**Raw records:**

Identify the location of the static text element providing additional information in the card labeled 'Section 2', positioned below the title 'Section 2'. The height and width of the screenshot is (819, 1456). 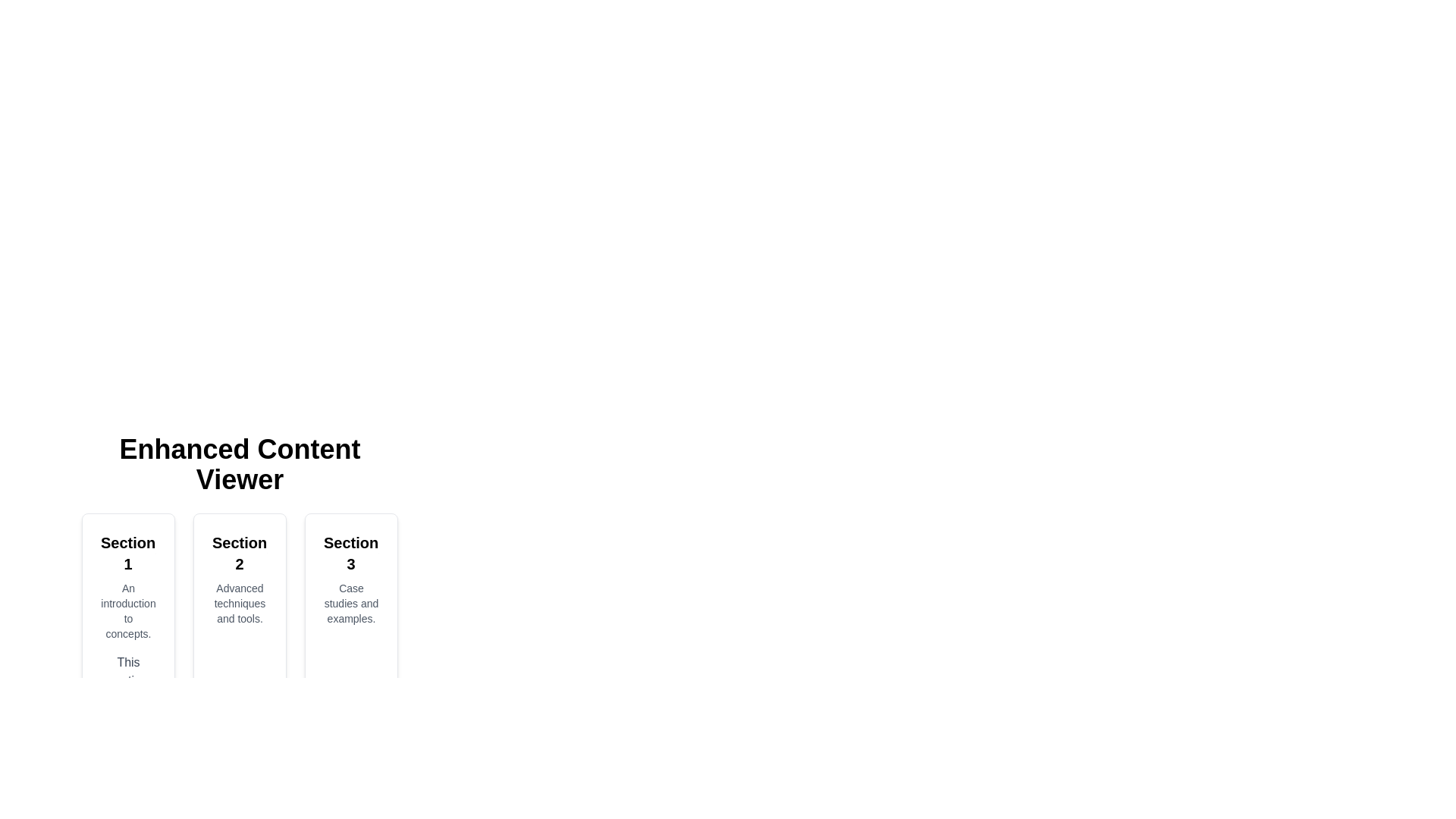
(239, 602).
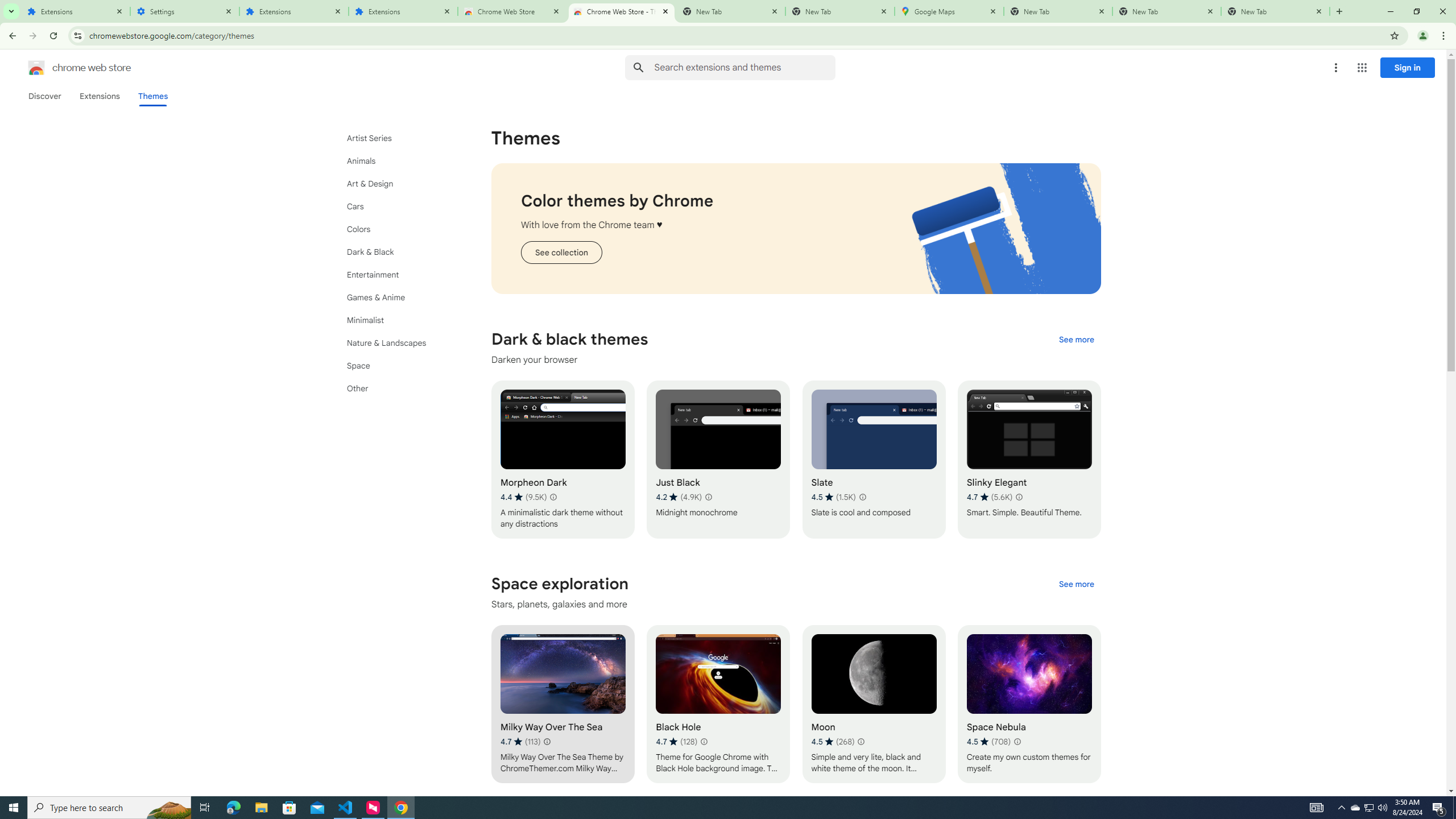 The image size is (1456, 819). What do you see at coordinates (744, 67) in the screenshot?
I see `'Search input'` at bounding box center [744, 67].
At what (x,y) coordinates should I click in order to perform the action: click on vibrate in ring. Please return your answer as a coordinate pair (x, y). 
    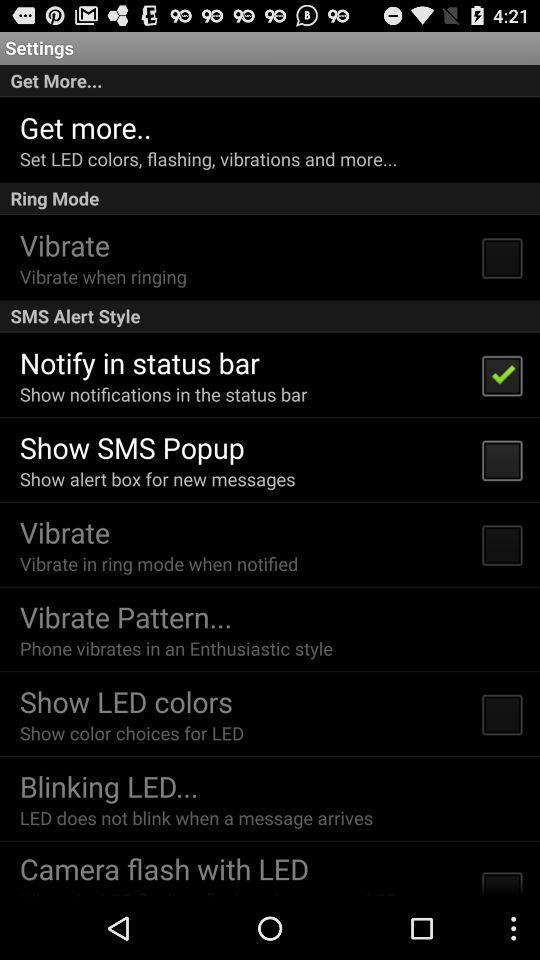
    Looking at the image, I should click on (158, 563).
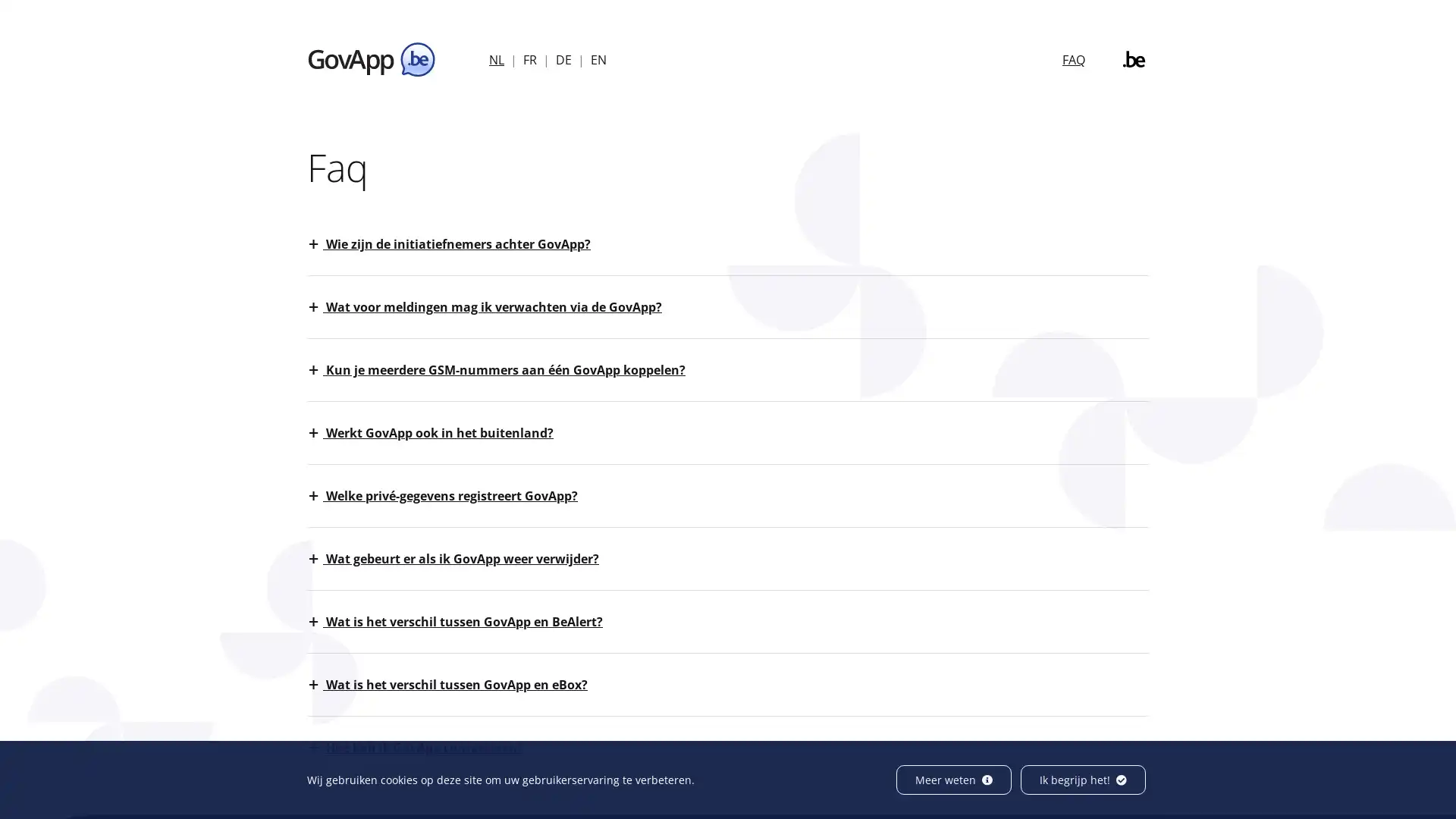 The height and width of the screenshot is (819, 1456). What do you see at coordinates (463, 622) in the screenshot?
I see `+ Wat is het verschil tussen GovApp en BeAlert?` at bounding box center [463, 622].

**Description of the task:**
Please copy out every line of the entries above word for word, leaving out the pictures.

**The completed task:**
Identify the location of the static text element providing additional information in the card labeled 'Section 2', positioned below the title 'Section 2'. The height and width of the screenshot is (819, 1456). 
(239, 602).
 The image size is (1456, 819). What do you see at coordinates (744, 67) in the screenshot?
I see `'Search input'` at bounding box center [744, 67].
At what (x,y) coordinates should I click in order to perform the action: click on vibrate in ring. Please return your answer as a coordinate pair (x, y). 
    Looking at the image, I should click on (158, 563).
 The height and width of the screenshot is (819, 1456). What do you see at coordinates (463, 622) in the screenshot?
I see `+ Wat is het verschil tussen GovApp en BeAlert?` at bounding box center [463, 622].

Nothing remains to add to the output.